Also, I wasn't posting to try and root out any names from posting this, I'd like to make that clear. 

Lets hope it all ends fairly.

I'll have a gander on youtube now for those clips


----------



## Countryman (29 April 2013)

Good old Graham Forsyth and Helen Weeks? Or is it Jayne and Simon Marsh?


----------



## Lego (29 April 2013)

I can't believe this made it onto the news...

Stories like this just make me more determined to go out on foot more in support - and remember my camera! There seem to be so few pics to back up the problems hunts have from 'monitors' in comparison to the number of supposedly unprovoked assault pics from such 'monitors'...


----------



## Fellewell (30 April 2013)

If he was close enough to be prodded with a whip then he was close enough to be trampled by a horse especially if he was using threatening behaviour.

He was not hurt and it's very likely the whip was used to demonstrate a safe distance for him to adopt.


----------



## Judgemental (30 April 2013)

happyhunter123 said:



			for goodness sake-60 is nothing now.
		
Click to expand...

Exactly, post 1948, with the inception of the National Health Service, plus all that free American Orange Juice and the Rose-hip Syrup, the majority are are the equivalent to the frisky forties.
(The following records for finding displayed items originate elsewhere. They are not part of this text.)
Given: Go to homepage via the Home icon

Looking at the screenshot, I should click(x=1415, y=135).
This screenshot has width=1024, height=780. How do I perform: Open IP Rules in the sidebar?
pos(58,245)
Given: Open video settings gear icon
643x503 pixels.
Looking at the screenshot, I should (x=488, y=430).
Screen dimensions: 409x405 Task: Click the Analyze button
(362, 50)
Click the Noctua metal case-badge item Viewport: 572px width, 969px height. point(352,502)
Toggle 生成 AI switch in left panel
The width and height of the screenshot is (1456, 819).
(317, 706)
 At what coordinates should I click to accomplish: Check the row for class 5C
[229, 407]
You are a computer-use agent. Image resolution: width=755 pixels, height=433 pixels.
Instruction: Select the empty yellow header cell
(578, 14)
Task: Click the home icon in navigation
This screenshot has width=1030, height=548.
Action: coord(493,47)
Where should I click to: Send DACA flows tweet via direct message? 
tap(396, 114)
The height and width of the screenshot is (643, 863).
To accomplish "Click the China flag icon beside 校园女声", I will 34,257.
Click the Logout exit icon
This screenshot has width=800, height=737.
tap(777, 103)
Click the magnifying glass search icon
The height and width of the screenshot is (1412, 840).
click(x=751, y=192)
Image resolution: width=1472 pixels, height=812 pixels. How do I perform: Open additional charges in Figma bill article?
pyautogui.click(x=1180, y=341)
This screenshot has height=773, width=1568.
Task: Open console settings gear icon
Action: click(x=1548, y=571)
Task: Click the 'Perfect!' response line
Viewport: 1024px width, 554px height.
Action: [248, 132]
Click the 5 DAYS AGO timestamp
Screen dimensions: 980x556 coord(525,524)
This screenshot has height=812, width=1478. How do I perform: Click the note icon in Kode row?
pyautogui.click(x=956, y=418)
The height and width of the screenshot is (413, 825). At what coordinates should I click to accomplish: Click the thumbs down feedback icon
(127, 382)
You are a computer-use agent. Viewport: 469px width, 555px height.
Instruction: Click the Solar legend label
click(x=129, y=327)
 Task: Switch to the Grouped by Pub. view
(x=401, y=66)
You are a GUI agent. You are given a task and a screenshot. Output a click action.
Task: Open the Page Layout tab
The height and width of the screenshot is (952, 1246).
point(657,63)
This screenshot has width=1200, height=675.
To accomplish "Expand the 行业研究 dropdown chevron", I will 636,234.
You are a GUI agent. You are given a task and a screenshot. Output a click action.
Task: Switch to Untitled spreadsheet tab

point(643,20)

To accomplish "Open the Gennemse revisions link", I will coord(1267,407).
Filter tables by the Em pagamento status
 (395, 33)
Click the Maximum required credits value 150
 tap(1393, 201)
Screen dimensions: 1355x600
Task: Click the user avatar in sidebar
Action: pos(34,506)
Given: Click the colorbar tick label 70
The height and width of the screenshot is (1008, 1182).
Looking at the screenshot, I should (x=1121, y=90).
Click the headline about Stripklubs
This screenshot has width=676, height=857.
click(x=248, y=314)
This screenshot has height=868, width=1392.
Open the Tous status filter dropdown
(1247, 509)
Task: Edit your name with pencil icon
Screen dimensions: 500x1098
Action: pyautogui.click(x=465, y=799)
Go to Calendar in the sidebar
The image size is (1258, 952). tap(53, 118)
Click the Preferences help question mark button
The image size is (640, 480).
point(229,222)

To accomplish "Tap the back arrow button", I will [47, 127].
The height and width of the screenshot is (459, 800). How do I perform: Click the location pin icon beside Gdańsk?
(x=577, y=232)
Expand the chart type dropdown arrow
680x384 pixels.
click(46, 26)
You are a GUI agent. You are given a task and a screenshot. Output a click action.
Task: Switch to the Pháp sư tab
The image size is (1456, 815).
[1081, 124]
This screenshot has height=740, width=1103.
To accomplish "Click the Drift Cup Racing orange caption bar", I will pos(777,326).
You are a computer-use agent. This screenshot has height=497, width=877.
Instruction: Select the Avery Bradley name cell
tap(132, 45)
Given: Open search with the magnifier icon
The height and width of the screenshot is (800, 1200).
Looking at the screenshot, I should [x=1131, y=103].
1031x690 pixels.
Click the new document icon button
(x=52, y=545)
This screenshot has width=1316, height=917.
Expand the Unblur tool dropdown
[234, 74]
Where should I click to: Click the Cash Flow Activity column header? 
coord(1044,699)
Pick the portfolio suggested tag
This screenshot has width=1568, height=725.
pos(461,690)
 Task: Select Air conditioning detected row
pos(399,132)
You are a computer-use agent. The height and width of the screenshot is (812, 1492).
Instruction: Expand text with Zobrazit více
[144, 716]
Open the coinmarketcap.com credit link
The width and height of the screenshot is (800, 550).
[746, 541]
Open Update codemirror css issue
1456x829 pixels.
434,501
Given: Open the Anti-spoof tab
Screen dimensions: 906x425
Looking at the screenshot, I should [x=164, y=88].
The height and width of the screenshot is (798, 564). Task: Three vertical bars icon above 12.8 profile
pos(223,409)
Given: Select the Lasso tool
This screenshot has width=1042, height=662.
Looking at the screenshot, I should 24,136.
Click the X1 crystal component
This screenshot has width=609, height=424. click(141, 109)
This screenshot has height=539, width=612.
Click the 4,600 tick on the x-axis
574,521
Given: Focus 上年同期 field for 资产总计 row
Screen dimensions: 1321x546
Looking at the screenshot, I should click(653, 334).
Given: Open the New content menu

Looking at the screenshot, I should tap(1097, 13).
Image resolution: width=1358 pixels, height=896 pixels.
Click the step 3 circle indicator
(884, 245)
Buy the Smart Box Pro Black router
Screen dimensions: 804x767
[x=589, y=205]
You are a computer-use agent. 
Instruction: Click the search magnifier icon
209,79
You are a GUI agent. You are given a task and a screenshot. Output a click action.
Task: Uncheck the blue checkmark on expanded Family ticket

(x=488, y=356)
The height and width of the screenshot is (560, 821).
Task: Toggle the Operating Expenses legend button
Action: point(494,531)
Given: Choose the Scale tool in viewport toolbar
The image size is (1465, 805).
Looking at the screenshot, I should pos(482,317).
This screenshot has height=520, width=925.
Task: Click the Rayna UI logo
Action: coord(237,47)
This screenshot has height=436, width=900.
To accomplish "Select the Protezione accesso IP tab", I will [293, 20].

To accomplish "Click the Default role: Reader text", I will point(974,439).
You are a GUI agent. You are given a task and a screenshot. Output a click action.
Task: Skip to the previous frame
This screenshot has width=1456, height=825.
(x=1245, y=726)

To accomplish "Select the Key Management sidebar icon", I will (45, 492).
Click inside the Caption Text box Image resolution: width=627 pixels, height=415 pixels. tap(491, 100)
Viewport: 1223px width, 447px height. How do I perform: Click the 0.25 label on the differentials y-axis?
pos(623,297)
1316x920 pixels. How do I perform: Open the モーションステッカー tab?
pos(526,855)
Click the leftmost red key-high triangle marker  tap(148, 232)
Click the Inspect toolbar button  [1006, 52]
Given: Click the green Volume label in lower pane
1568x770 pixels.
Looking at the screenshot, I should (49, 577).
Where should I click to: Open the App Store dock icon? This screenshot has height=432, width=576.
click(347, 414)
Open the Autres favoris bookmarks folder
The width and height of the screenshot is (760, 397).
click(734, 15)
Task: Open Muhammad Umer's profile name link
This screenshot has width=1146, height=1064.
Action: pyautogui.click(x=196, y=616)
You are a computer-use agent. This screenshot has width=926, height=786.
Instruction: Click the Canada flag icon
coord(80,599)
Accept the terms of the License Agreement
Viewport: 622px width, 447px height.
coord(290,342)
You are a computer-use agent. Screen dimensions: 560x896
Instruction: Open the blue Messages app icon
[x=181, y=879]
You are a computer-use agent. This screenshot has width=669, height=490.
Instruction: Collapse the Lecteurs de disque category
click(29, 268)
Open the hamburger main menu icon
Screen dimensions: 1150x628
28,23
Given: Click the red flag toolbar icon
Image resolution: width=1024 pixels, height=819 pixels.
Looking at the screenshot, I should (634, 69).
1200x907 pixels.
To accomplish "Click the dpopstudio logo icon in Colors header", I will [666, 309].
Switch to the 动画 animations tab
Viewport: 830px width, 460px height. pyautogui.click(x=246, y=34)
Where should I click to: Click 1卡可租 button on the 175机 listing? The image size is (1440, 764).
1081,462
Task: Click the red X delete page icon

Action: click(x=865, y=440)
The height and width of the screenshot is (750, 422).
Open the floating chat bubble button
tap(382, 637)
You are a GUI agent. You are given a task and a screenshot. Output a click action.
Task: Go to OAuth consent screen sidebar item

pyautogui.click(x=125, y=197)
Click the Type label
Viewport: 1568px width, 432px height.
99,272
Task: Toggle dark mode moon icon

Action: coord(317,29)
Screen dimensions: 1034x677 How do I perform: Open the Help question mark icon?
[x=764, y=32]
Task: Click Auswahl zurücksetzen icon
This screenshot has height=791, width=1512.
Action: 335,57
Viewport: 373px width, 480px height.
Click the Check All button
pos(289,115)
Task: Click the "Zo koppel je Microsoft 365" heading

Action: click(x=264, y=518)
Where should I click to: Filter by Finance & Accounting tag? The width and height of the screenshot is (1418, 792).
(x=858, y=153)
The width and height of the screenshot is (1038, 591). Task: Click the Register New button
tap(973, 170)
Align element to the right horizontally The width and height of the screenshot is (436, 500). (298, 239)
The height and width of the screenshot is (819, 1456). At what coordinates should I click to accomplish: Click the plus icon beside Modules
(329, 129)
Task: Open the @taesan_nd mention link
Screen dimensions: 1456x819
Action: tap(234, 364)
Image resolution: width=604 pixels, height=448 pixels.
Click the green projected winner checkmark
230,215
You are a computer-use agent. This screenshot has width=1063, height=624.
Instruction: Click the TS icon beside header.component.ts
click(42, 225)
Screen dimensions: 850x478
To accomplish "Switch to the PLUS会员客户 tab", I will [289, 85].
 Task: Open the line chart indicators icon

Only the other day a well known hunting lady was making the point, (in conversation not as in hounds) if they are sixty+ (male that is ) probably starting their first bite at a pension - bearing in mind it gets better as they get closer to 65 and they are riding fit, "then they are worth having about". Her exact words. Especially as she was in her early 50's.

Perhaps the title of this thread has become somewhat ambiguous.


----------



## combat_claire (30 April 2013)

Judgemental, are you suggesting that the lady featured in the report was having to beat off a frisky 60yr old!?


----------



## combat_claire (30 April 2013)

Judgemental, are you suggesting that the lady featured in the report was having to beat off a frisky 60yr old!?


----------



## Judgemental (30 April 2013)

combat_claire said:



			Judgemental, are you suggesting that the lady featured in the report was having to beat off a frisky 60yr old!?
		
Click to expand...

CC  This alleged incident happened in Dorset.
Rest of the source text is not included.